DEM Parti ha pubblicato una dichiarazione scritta sull’incontro tenuto dalla sua delegazione dell’Isola di İmralı con Abdullah Öcalan il 13 settembre 2026 sull’Isola di İmralı. Durante l’incontro sono stati discussi il processo in Turchia, la soluzione democratica e la pace permanente, i passi concreti per compiere progressi e gli sviluppi regionali.

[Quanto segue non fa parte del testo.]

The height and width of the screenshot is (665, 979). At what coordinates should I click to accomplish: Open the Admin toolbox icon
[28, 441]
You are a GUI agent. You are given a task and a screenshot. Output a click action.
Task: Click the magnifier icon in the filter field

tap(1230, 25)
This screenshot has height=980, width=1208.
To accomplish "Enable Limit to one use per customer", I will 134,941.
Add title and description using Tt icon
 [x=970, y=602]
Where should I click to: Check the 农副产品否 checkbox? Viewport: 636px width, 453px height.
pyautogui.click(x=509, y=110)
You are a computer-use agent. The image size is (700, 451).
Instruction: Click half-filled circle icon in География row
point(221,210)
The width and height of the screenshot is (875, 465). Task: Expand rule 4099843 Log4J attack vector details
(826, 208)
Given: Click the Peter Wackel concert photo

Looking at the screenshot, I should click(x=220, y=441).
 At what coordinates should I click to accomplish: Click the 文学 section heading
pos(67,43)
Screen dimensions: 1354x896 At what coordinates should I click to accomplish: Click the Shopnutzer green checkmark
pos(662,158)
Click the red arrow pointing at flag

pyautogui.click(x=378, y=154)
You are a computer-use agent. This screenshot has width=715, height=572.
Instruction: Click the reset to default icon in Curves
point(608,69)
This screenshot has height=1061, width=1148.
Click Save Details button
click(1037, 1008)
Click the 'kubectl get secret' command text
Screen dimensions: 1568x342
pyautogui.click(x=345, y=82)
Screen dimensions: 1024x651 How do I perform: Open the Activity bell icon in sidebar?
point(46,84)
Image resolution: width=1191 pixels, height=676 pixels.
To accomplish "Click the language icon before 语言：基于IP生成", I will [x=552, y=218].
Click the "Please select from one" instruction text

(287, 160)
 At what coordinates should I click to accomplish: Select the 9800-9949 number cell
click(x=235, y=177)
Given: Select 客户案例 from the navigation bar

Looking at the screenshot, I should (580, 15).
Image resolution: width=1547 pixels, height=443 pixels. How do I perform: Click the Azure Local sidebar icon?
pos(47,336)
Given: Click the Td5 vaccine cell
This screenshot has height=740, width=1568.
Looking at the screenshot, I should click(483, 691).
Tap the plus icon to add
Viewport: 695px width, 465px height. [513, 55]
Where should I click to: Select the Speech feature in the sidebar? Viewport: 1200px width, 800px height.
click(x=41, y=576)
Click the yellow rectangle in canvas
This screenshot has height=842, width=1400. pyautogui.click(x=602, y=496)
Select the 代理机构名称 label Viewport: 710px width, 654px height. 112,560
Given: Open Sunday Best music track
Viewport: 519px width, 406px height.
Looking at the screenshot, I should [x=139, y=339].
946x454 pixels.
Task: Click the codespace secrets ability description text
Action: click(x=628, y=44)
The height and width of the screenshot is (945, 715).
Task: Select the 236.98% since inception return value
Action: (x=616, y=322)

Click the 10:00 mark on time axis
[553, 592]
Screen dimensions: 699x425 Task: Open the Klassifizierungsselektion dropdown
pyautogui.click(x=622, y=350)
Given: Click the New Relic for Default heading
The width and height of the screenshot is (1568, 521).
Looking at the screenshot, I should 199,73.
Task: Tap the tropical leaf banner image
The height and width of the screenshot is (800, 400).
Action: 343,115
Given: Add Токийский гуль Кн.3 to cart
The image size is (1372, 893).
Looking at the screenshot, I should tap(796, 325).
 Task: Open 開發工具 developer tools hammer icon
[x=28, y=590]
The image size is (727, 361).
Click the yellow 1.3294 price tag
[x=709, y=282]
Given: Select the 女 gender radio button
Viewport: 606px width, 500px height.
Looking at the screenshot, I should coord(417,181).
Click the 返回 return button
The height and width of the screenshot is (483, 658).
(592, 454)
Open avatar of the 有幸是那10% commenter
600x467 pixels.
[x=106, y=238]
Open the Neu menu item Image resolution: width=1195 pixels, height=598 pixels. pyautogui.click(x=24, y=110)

Öcalan ha dichiarato che il “Processo di pace e società democratica” si trova in una nuova fase, che richiede l’adempimento senza indugio delle responsabilità storiche. Ha affermato che, dopo gli interventi legislativi, devono essere compiuti passi pratici reciproci e che gli organismi devono lavorare attivamente. Esprimendo la convinzione che la pace corrisponda alla deposizione delle armi e la politicizzazione alla politica democratica e alla società democratica, Öcalan ha osservato che la Turchia si trova di fronte a un’opportunità storica per una pace permanente e una soluzione democratica. Öcalan ha chiesto che la volontà di pace sia garantita da concrete disposizioni giuridiche e politiche e ha dichiarato che il processo procede in un equilibrio delicato. Ha affermato che gli eventi in Rojava devono essere affrontati sulla base del dialogo e del negoziato. La delegazione ha dichiarato che l’approccio consiste nel rendere permanente la pace, rafforzare la politica democratica e democratizzare la Turchia.
Perché è importante
Il punto centrale della dichiarazione è l’indicazione che i temi della pace e della soluzione democratica non debbano rimanere obiettivi generali, ma debbano essere portati avanti attraverso disposizioni giuridiche, passi pratici reciproci e il funzionamento degli organismi. Questo quadro mostra che il processo viene affrontato non soltanto nella sua dimensione relativa alla deposizione delle armi, ma anche insieme al rafforzamento dell’area della politica democratica e all’ampliamento della base sociale. L’enfasi sul fatto che il processo proceda in un equilibrio delicato mette in particolare risalto la dimensione della reciprocità e delle garanzie dei passi da compiere. La questione fondamentale ancora aperta è con quale calendario saranno attuate le disposizioni giuridiche e politiche proposte, come saranno fatti funzionare gli organismi interessati e in che modo gli sviluppi in Rojava saranno collegati, sulla base del dialogo, all’intero processo.